Without requiring oracle entities, SimGRAG outperforms all methods that require training or oracle entities.
The advantage is even more pronounced for multi-hop queries: MetaQA 3-hop accuracy improves from 43.0 (KAPING) to 97.8, and FactKG accuracy increases from 75.5 to 86.8.
Even when using the smaller 14B Phi-4 model, SimGRAG remains competitive (achieving 86.1 on FactKG vs. the highest baseline performance of 75.5).
The optimized retrieval algorithm achieves sub-second retrieval (< 1s) on a ten-million-scale KG.
Error analysis: The primary errors on MetaQA stem from the query-to-pattern and augmented generation steps, while pattern-to-subgraph also accounts for 24% of the errors on FactKG.

Highlights & Insights¶

Two-stage Alignment Paradigm: The query \(\rightarrow\) pattern \(\rightarrow\) subgraph framework decomposes the complex alignment of unstructured to structured data into two simpler sub-problems, each of which can be optimized independently.
Elegant GSD Metric: Graph isomorphism guarantees structural matching, while semantic distance ensures content matching. Jointly, they effectively eliminate noise; even if a specific entity is ranked very low (e.g., 112th), it can still be successfully retrieved by combining it with the relations/other entities in the structure.
Truly Plug-and-Play: Requires no training or fine-tuning.
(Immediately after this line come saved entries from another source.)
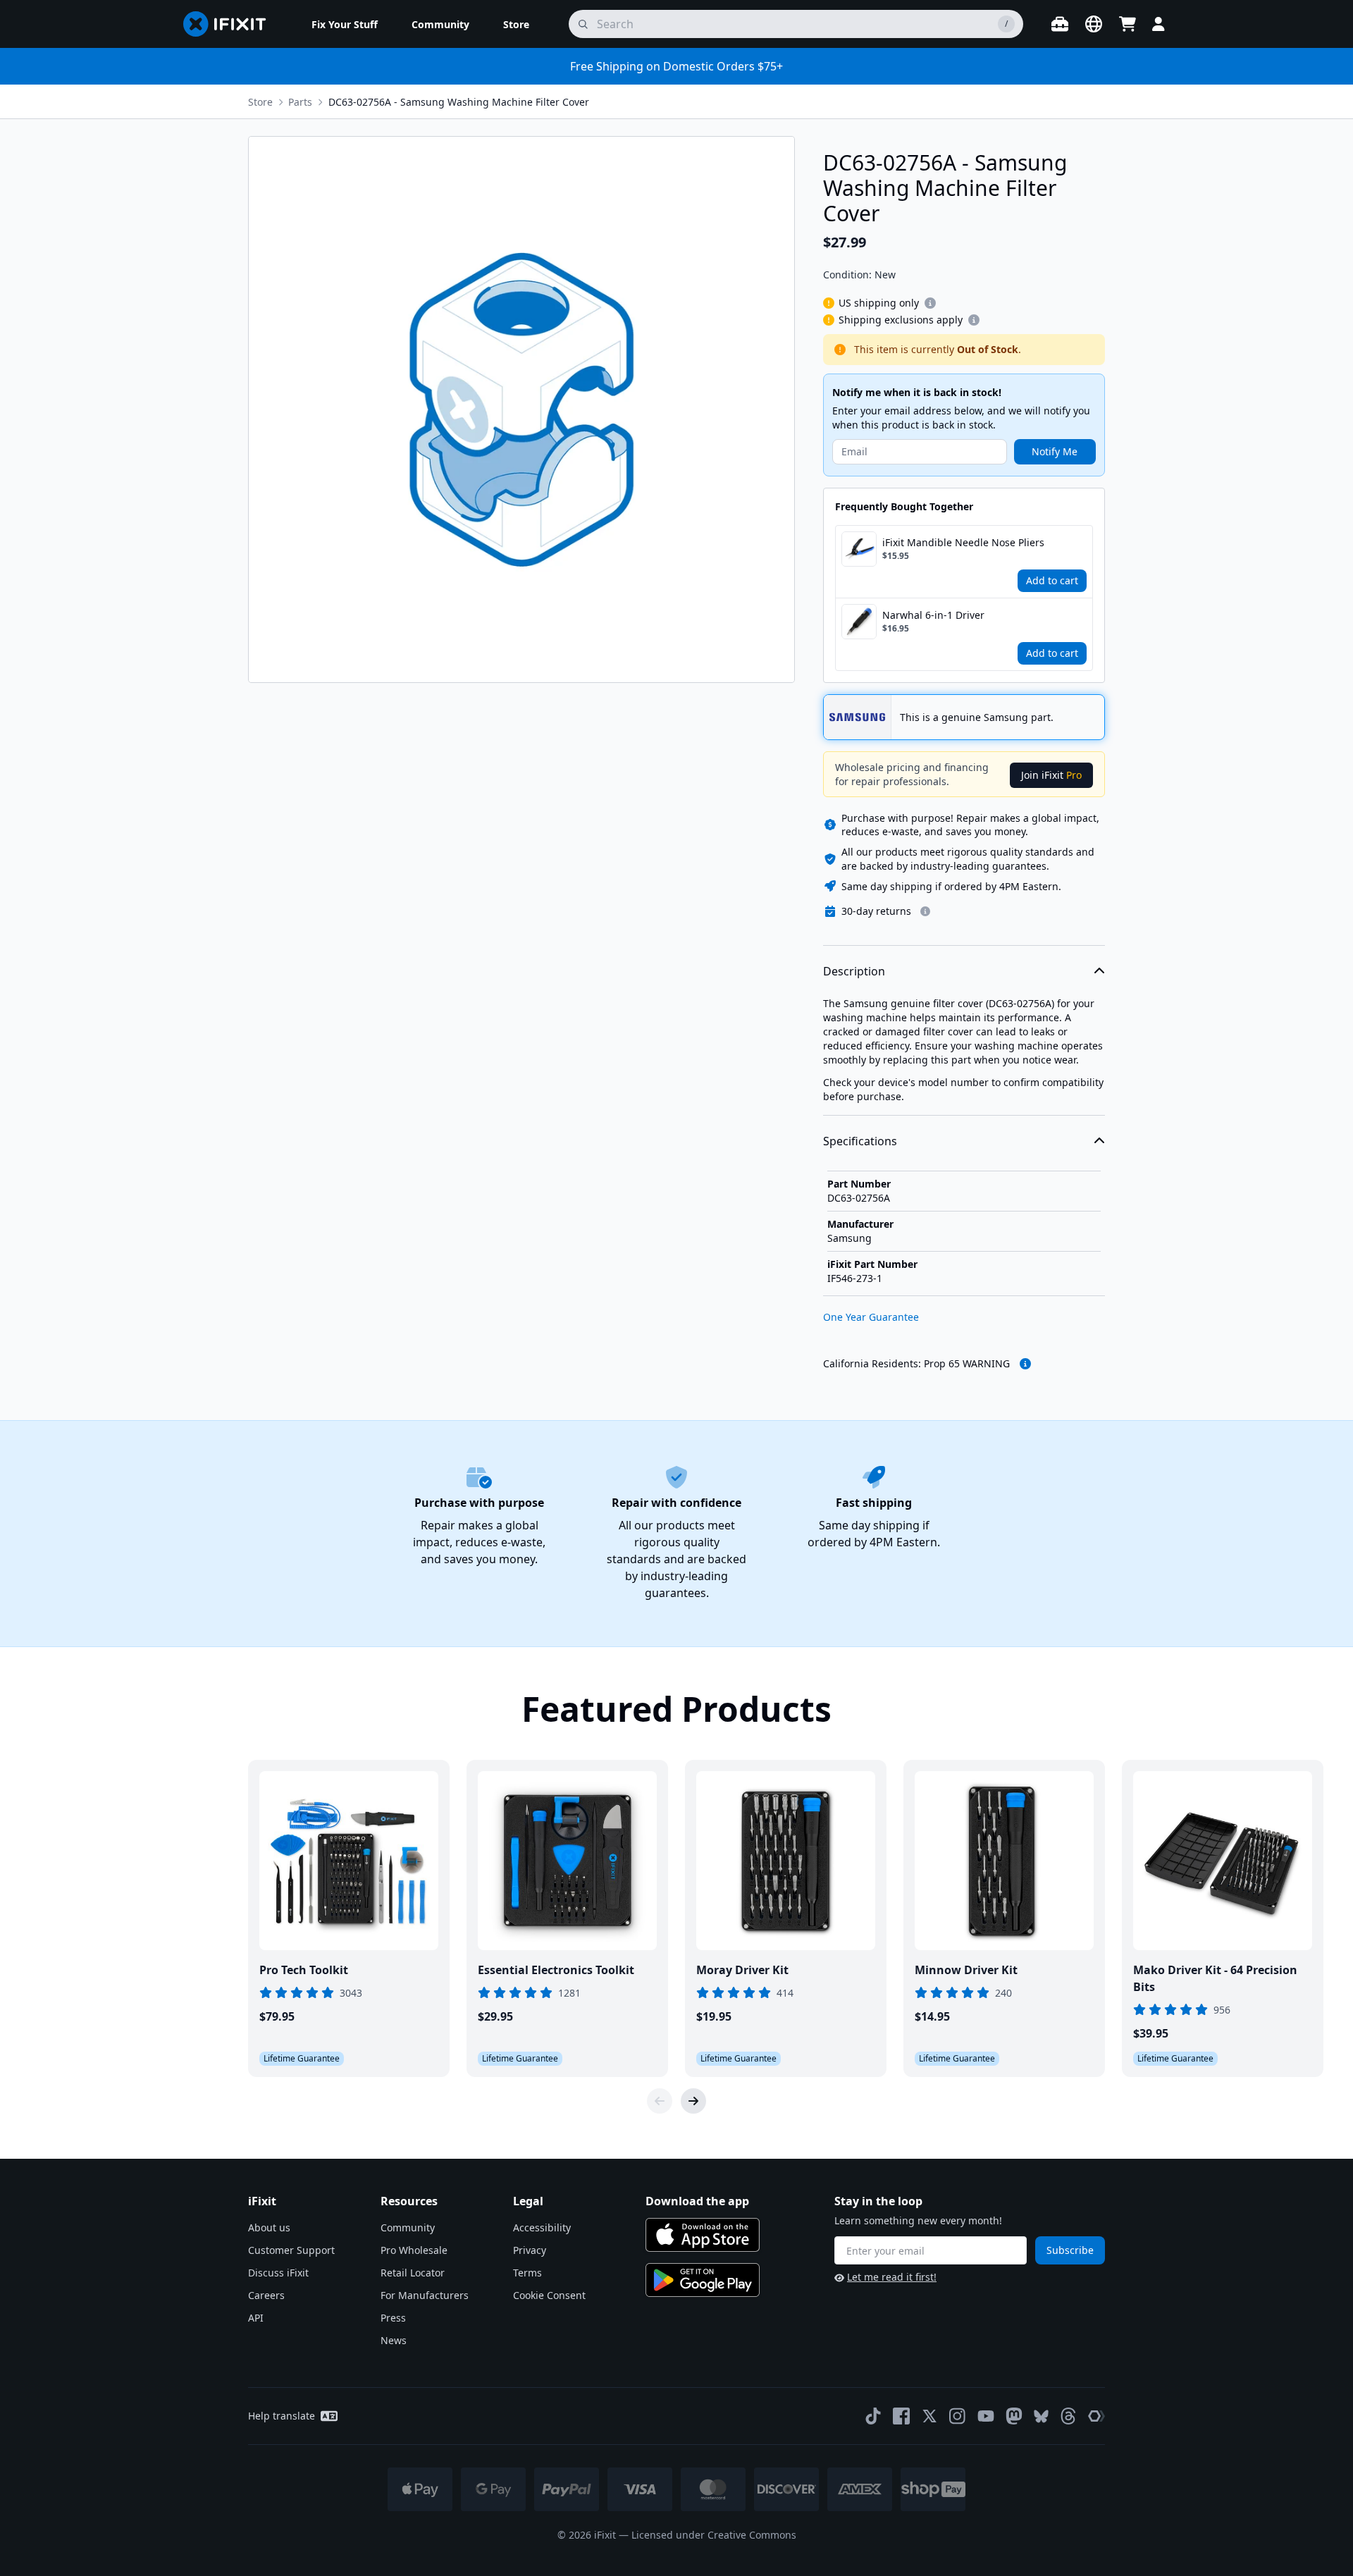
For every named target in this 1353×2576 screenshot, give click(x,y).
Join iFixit (1051, 775)
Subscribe (1070, 2250)
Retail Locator (413, 2272)
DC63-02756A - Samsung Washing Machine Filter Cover (458, 102)
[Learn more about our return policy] (925, 911)
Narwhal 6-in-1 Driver (933, 615)
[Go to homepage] (230, 24)
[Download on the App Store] (702, 2235)
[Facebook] (901, 2416)
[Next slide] (693, 2101)
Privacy (529, 2250)
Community (408, 2227)
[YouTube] (985, 2416)
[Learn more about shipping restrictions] (930, 303)
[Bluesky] (1041, 2416)
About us (269, 2227)
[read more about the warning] (1025, 1363)
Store (260, 102)
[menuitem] (345, 24)
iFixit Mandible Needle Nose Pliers (963, 542)
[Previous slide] (659, 2101)
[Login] (1158, 24)
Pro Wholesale (414, 2250)
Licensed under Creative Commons (713, 2534)
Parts (300, 102)
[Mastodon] (1014, 2416)
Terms (527, 2272)
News (394, 2340)
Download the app (697, 2201)
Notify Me (1054, 451)
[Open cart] (1127, 24)
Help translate (281, 2415)
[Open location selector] (1094, 24)
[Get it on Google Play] (702, 2280)
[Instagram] (957, 2416)
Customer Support (291, 2250)
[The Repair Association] (1096, 2416)
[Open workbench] (1060, 24)
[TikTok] (873, 2416)
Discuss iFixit (278, 2272)
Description (854, 971)
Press (393, 2317)
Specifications (860, 1141)
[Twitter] (929, 2416)
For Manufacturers (425, 2295)
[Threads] (1068, 2416)
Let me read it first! (892, 2277)
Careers (266, 2295)
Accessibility (542, 2227)
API (256, 2317)
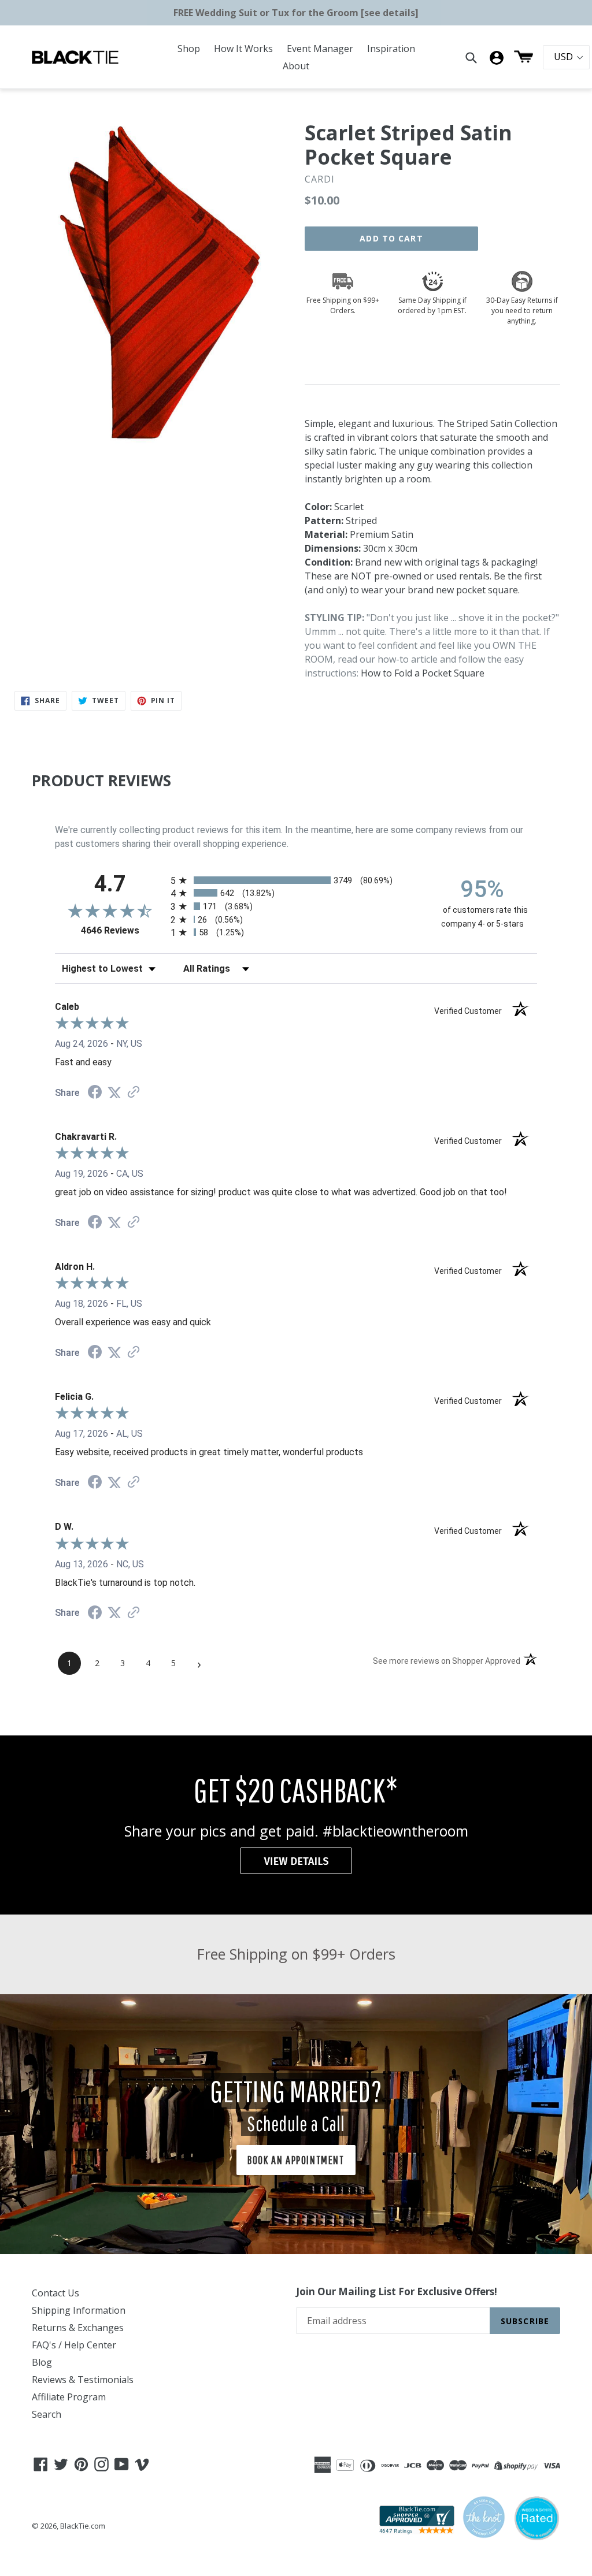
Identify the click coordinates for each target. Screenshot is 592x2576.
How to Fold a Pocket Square (422, 673)
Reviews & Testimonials (83, 2379)
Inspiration (391, 48)
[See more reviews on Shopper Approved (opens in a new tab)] (133, 1092)
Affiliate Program (69, 2397)
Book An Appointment (295, 2159)
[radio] (296, 880)
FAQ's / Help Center (74, 2345)
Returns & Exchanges (78, 2327)
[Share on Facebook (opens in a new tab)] (95, 1093)
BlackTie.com (82, 2526)
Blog (42, 2362)
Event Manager (320, 48)
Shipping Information (78, 2310)
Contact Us (55, 2293)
With just 12 examples, it can be seamlessly deployed on a new KG.
Efficient Pruning Strategy: Utilizing the lower bound of GSD to prune the search tree keeps the retrieval time on a ten-million-scale KG under 1 second.

Limitations & Future Work¶

Strongly relies on the instruction-following capabilities of LLMs; weaker LLMs lead to degraded pattern graph generation quality.
Assumes that the KG schema aligns with human cognition; additional fine-tuning might be required for domain-specific (e.g., industrial, medical) proprietary KGs.
Embedding models may perform poorly for entity linking on domain-specific KGs.
Few-shot examples are sensitive to complex query types (there is a significant difference between 4-shot and 8-shot on MetaQA 3-hop).
The complementary or conflicting relationship with internal LLM knowledge remains unexplored.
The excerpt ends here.